I am filtering an external data source that is formatted as an excel file. There is nothing I can do to change how the file is generated. I need to filter out rows that are useless and combine pairs of rows into one. The process I have so far works on the filtering, but not on the joining of related data in two successive rows into one row.
The dataframes are not converted nicely for stackoverflow, but I have hand-tweaked them below.
Data Transformations
Convert downloads into useful formats
import pandas as pd
from pandas import DataFrame
from pandas.io.excel import read_excel
cpath = os.path.join (download_path, classes_report)
print (pd.__version__)
df = pd.read_excel (cpath, sheetname=0, header=None)
df.to_string()
0.14.1
0 1 2 3 4 5
0 Session: 2014-2015 NaN NaN NaN NaN NaN
1 Class Information Age Enrolled Key Room NaN
2 Math 10 12 / 18 03396 110 09:00:00
3 Teacher: Joe M Teacher NaN NaN NaN NaN
4 NaN NaN NaN NaN NaN NaN
5 NaN NaN NaN NaN
6 NaN NaN NaN NaN
7 NaN NaN NaN NaN NaN NaN
8 NaN NaN NaN NaN NaN NaN
9 Number of Classes: 1 Number of Students: 12 / 18 NaN NaN NaN NaN
10 Class Information Ages Enrolled Key Room NaN
11 Art 18 - 80 3 / 24 03330 110 10:00:00
12 Teacher: John A Instructor NaN NaN NaN NaN
13 NaN NaN NaN NaN NaN NaN
14 NaN NaN NaN NaN
15 NaN NaN NaN NaN
# Eliminate any rows where first column is NaN, contains 'Number of Classes', 'Class Information'
# or is blank
# The 5th column is tuition.
cf = df[df[0].notnull ()][1:]
cf = cf [~cf[0].str.contains ('Number of Classes')]

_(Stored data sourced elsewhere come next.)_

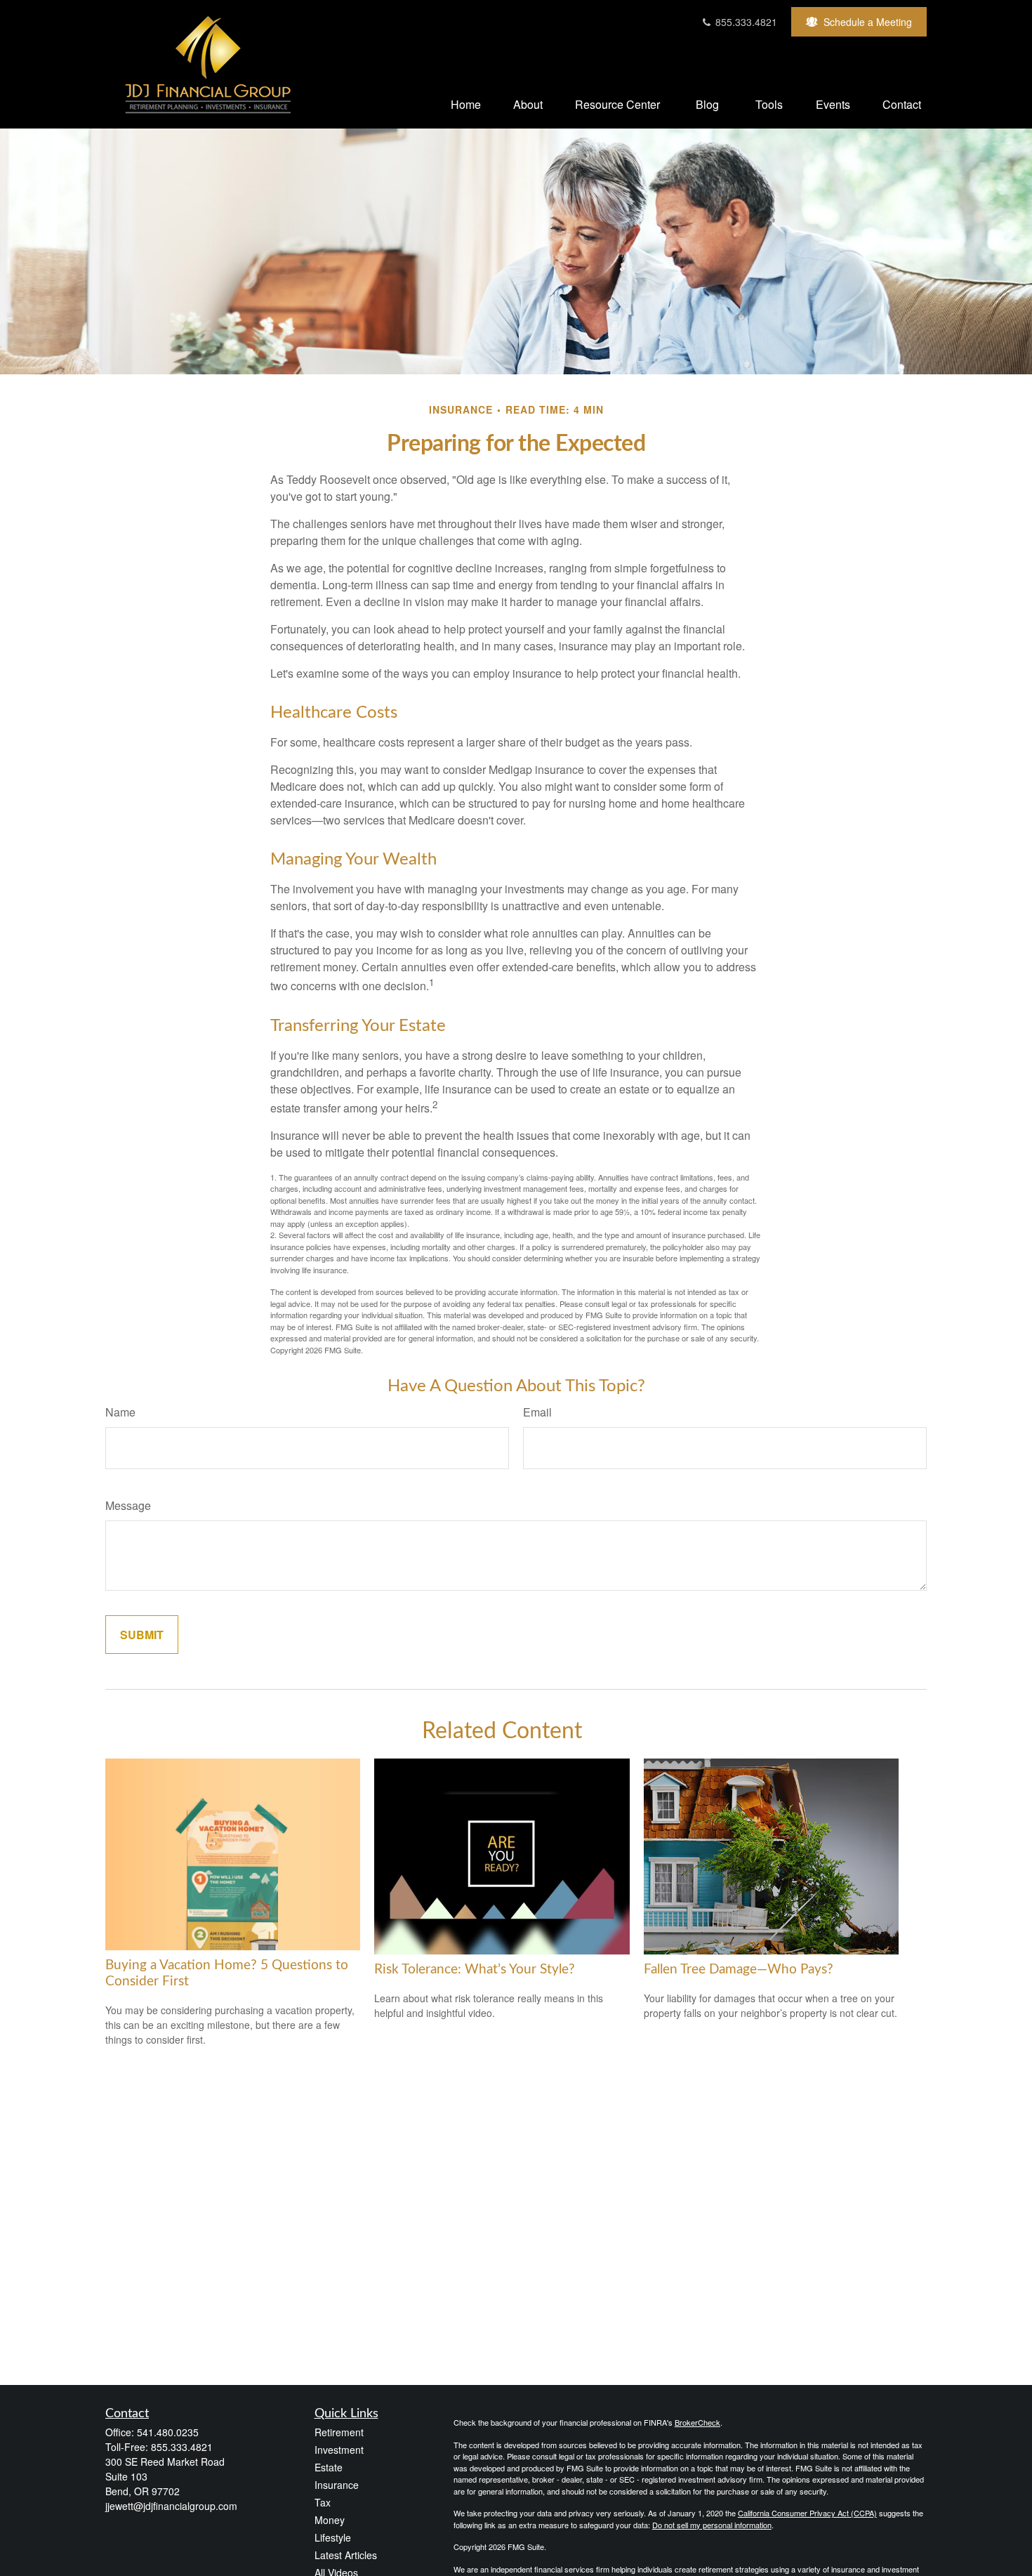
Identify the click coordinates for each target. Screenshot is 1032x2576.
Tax (323, 2502)
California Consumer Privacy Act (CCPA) (807, 2512)
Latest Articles (346, 2555)
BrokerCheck (697, 2422)
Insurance (337, 2485)
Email (537, 1412)
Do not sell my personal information (712, 2524)
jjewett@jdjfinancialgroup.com (171, 2506)
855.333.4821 (745, 22)
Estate (329, 2467)
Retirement (339, 2432)
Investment (339, 2450)
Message (128, 1505)
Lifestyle (333, 2537)
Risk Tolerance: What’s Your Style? (474, 1969)
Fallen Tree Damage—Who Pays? (738, 1969)
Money (330, 2520)
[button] (466, 103)
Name (120, 1412)
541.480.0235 (168, 2432)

bf = cf[~cf[0].isin ([' ', 'Class Information'])]
bf.to_string()
0 1 2 3 4 5
2 Math 10 12 / 18 03396 110 09:00:00
3 Teacher: Joe M Teacher NaN NaN NaN NaN
11 Art 18 - 80 3 / 24 03330 110 10:00:00
12 Teacher: John A Instructor NaN NaN NaN NaN
left = DataFrame(bf.values [::2], index=bf.index[::2])
right = DataFrame(bf.values [1::2], index=bf.index[1::2])

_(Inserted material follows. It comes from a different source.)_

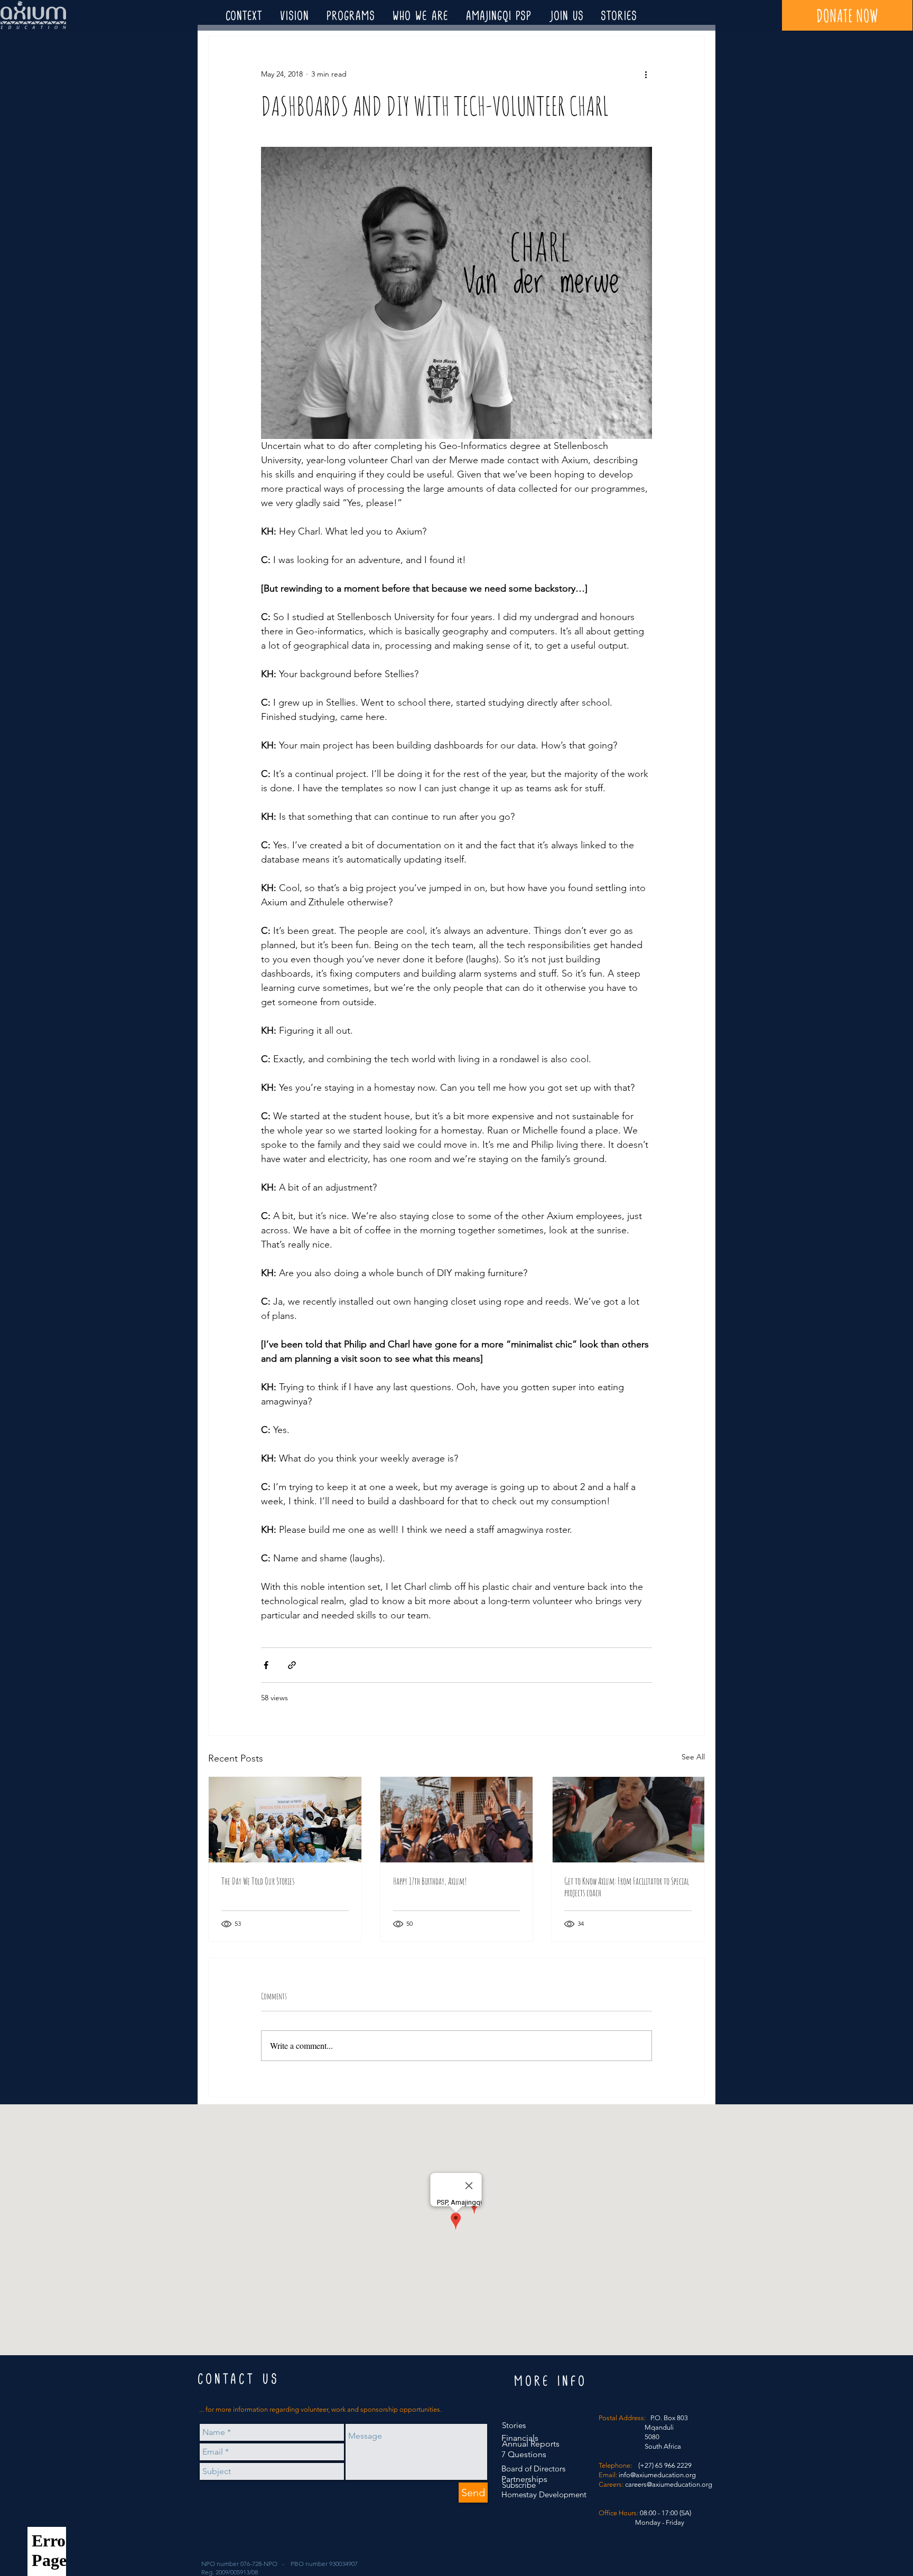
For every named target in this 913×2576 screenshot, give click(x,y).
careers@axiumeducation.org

pd.concat([left, right], axis=1).to_string ()
0 1 2 3 4 5 0 1 2 3 4 5
2 Math 10 12 / 18 03396 110 09:00:00 NaN NaN NaN NaN NaN NaN
3 NaN NaN NaN NaN NaN NaN Teacher: Joe M Teacher NaN NaN NaN NaN
11 Art 18 - 80 3 / 24 03330 110 10:00:00 NaN NaN NaN NaN NaN NaN
12 NaN NaN NaN NaN NaN NaN Teacher: John A Instructor NaN NaN NaN NaN
The goal here was to have the last five columns of the "Math" row to contain the columns starting with "Teacher:", and similarly for the "Art" row, leaving a dataframe with two rows instead of four.